● RECORDS TO USE:
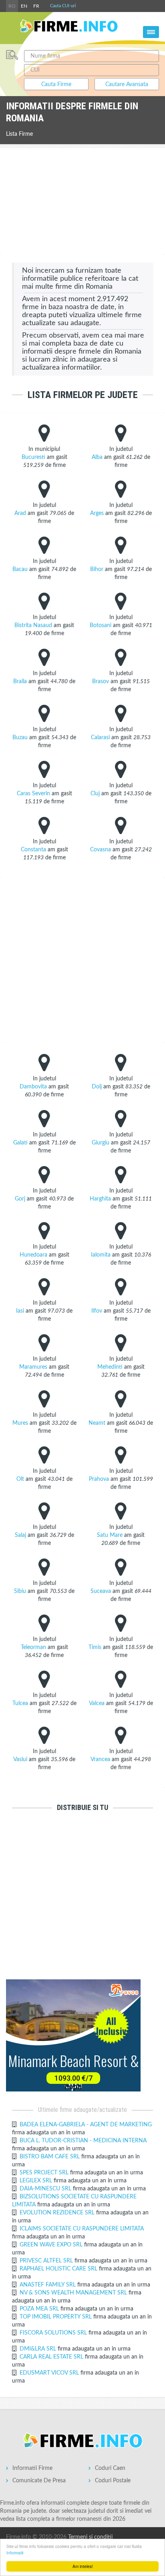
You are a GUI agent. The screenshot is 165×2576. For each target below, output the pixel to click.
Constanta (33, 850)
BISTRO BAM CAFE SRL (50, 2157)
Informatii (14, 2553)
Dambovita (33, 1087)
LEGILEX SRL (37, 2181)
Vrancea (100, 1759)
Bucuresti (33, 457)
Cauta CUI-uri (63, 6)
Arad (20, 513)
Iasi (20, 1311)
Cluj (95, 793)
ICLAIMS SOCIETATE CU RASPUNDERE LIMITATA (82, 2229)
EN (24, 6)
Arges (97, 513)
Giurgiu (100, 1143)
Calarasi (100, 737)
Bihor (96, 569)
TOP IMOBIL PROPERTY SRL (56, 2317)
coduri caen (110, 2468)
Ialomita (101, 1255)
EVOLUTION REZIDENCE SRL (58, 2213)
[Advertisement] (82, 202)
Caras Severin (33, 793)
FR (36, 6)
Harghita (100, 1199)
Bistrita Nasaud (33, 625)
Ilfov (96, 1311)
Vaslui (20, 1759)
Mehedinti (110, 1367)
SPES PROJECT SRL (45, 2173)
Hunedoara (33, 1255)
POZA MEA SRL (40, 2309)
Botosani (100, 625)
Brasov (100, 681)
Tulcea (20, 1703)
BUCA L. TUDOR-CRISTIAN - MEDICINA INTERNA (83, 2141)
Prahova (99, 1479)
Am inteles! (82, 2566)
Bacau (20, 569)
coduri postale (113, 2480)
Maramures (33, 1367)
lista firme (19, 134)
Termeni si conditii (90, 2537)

--

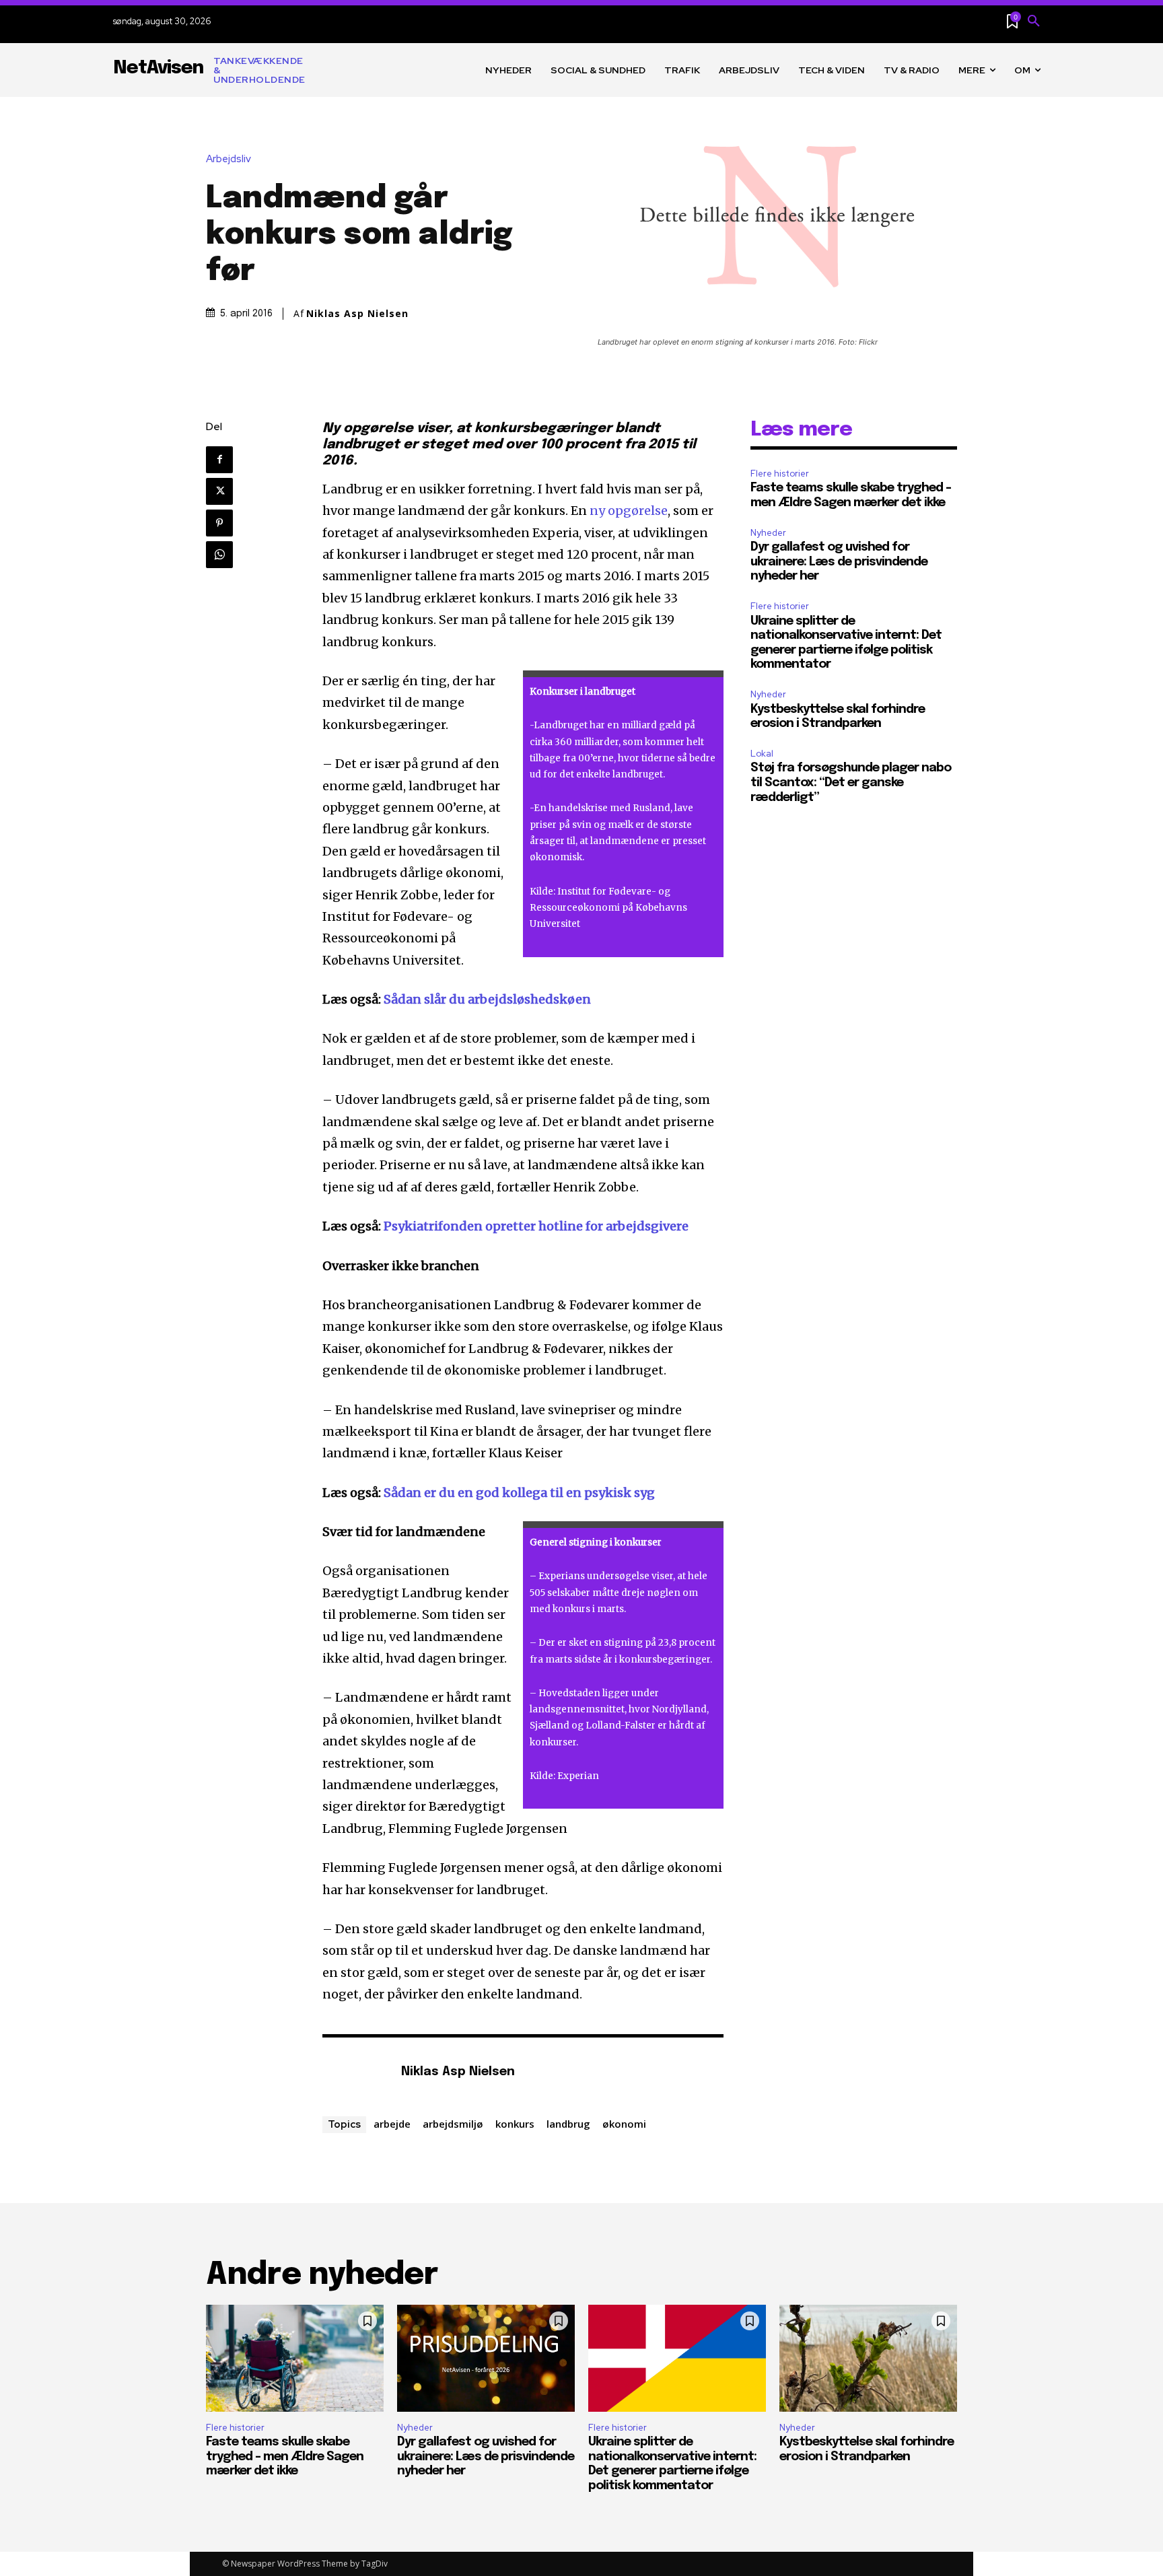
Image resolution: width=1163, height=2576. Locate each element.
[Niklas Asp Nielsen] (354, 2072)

● WORK TASK:
From the entries above, write out only the lines starting at the line that holds "Calarasi (100, 737)" and ending at the line that holds "Termeni si conditii (90, 2537)", keeping both and matching them exactly.

● COMPLETED EXERCISE:
Calarasi (100, 737)
Bihor (96, 569)
TOP IMOBIL PROPERTY SRL (56, 2317)
coduri caen (110, 2468)
Ialomita (101, 1255)
EVOLUTION REZIDENCE SRL (58, 2213)
[Advertisement] (82, 202)
Caras Severin (33, 793)
FR (36, 6)
Harghita (100, 1199)
Bistrita Nasaud (33, 625)
Ilfov (96, 1311)
Vaslui (20, 1759)
Mehedinti (110, 1367)
SPES PROJECT SRL (45, 2173)
Hunedoara (33, 1255)
POZA MEA SRL (40, 2309)
Botosani (100, 625)
Brasov (100, 681)
Tulcea (20, 1703)
BUCA L. TUDOR-CRISTIAN - MEDICINA INTERNA (83, 2141)
Prahova (99, 1479)
Am inteles! (82, 2566)
Bacau (20, 569)
coduri postale (113, 2480)
Maramures (33, 1367)
lista firme (19, 134)
Termeni si conditii (90, 2537)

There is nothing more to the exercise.